By Lori Grannis
MISSOULA, Mont. (Reuters) - A Montana man accused of killing a teenage German exchange student last April had been planning with his girlfriend to lure back a burglar who previously robbed them, his neighbors told a court on Tuesday.
Markus Kaarma, a 30-year-old former U.S. Forest Service firefighter, is charged with deliberate homicide for firing a shotgun four times into his darkened garage in Missoula late on April 27, killing 17-year-old Diren Dede, a high school student from Hamburg.
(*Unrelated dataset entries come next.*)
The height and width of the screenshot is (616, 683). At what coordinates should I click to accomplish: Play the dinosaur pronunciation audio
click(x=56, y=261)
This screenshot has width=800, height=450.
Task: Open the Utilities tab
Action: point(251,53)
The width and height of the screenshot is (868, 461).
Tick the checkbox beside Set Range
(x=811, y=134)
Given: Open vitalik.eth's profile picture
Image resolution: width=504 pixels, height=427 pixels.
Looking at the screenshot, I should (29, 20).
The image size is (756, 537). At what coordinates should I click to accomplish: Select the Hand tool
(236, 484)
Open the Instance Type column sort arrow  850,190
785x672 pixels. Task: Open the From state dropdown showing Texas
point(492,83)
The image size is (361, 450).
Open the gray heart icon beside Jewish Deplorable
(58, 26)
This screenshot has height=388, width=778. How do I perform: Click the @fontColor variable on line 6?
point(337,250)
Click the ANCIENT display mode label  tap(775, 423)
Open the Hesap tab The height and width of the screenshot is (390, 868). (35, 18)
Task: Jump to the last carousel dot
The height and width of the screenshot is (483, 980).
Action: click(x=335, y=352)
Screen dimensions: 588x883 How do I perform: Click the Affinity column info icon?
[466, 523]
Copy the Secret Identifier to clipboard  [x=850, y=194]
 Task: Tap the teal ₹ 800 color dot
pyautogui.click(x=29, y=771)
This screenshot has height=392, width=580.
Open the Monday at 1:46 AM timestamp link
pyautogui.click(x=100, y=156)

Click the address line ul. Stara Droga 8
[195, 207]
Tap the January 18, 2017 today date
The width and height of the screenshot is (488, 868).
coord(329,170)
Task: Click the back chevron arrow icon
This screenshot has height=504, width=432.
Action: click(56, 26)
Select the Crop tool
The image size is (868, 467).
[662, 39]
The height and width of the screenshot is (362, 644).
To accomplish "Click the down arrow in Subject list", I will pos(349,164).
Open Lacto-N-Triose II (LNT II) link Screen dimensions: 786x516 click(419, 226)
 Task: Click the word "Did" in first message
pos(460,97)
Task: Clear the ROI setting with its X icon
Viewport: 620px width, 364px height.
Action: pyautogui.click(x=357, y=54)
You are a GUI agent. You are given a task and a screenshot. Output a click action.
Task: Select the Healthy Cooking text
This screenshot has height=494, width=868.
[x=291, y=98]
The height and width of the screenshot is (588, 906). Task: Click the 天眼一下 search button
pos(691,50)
Kaarma denies the charge, and defense lawyers say he acted to protect his family in a case expected to test Montana's so-called "Castle Doctrine" self-defense law, which allows deadly force against a home invasion if a person reasonably believes it is necessary to prevent an assault.
On Tuesday, neighbors testified that Kaarma's live-in girlfriend Janelle Pflager was angered by a theft of a wallet, cellphone, and Kaarma's marijuana pipe from the couple's garage 10 days before the murder. Some said Pflager told them they planned to lure back the burglar by leaving a purse as bait.
One neighbor, Robin Renquist, testified that she asked Pflager why any thief would return to the scene of a crime, to which he said Pflager replied: "Oh yeah, they'll be coming back because we are going to bait them."
Another couple who live nearby, Jessica and Zachary Bracey, testified that they heard gunshots shortly after midnight that night, saying there were three shots, a pause of three to five seconds, then a fourth gunshot.
Prosecutors accuse Kaarma of pausing as he heard Dede beg for his life, and then finished him off.
Police said Pflager originally told investigators she heard Dede shout: "No, no. No, please!" But on Friday, Pflager took the stand and recanted that statement.
The court earlier heard a fellow exchange student, Ecuadorean Robby Pazmino, detail the last moments of Dede's life as the pair walked the neighborhood.
Dede picked up a cat and stroked it as the pair talked about mountain lions in Montana, he said, then Dede entered Kaarma's garage. Pazmino said Dede entered the garage spontaneously, and failed to answer when he asked him what he was doing.
The teenager, who arrived in Missoula from Ecuador on Monday to testify, said he heard a voice say, "I see you there," and then gunshots.
Kaarma could face 10 to 100 years in prison if convicted.